Non c’entra nulla lo scandalo Volkswagen ma lo studio dell’International council on clean transportation (Icct) fa riflettere. Secondo l’analisi, in Europa il gap tra le emissioni effettive di CO2 delle automobili e quelle comunicate dalle case automobilistiche dopo i test di laboratorio è in continuo aumento, fino al 38% in alcuni casi. 
La colpa non è però dei produttori ma dei test che non riflettono l’uso effettivo che gli automobilisti fanno dell’auto. Lo studio, iniziato nel 2013, analizza i dati degli ultimi 14 anni in sei Paesi per oltre 600 mila veicoli ed evidenzia un aumento del differenziale dall’8 per cento del 2001 al 38 per cento del 2014. 

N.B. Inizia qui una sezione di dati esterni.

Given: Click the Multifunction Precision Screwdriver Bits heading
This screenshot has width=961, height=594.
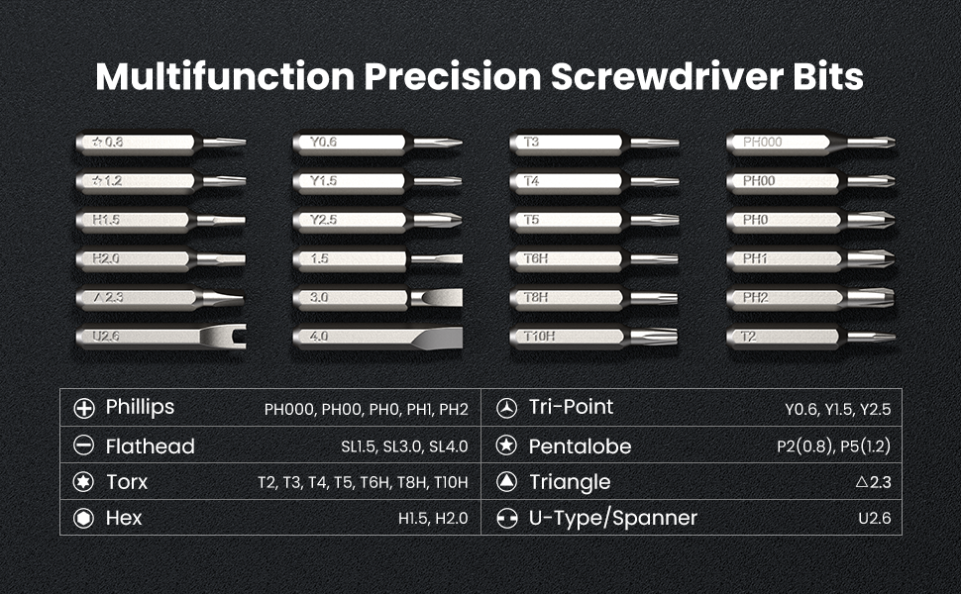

“Dal 2001 – spiegano i ricercatori – i valori delle emissioni di anidride carbonica si sono ridotti del 27 per cento. Ma si tratta del risultato ottenuto nei test di laboratorio”. La realtà è ben diversa, l’automobile non corre su dei rulli. Tra le ragioni che spiegano la differenza l’utilizzo di tecnologie di riduzione dei consumi come il sistema stop-start o i motori ibridi. “Queste tecnologie sono più efficaci nei test di laboratorio che nella realtà. Inoltre durante i test non si accende l’aria condizionata o altri sistemi che causano maggiori consumi”. 

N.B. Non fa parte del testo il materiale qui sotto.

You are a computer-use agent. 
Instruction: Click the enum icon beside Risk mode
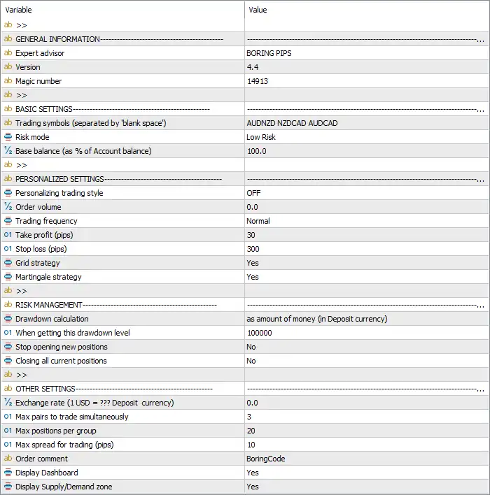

L’impatto non è solo quello ambientale, anche le tasche degli automobilisti soffrono di più. “Per un consumatore medio la maggior spesa in carburante è stimabile nell’ordine di 450 euro all’anno. Inoltre, visto che gli incentivi per la automobili con basse emissioni sono tarati sui dati ufficiali, il tutto può tradursi anche in riduzione delle entrate fiscali e cattiva allocazione dei fondi pubblici”. 
La soluzione? Cambiare il modo di fare i test. Una nuova modalità (Worldwide harmonized light vehicle test procedure Wltp) verrà introdotta nell’Unione nel 2017. Non sarà sufficiente a chiudere il gap. Per farlo, conclude lo studio “sono necessari test su strada e controlli di conformità a campione sulla produzione di veicoli”.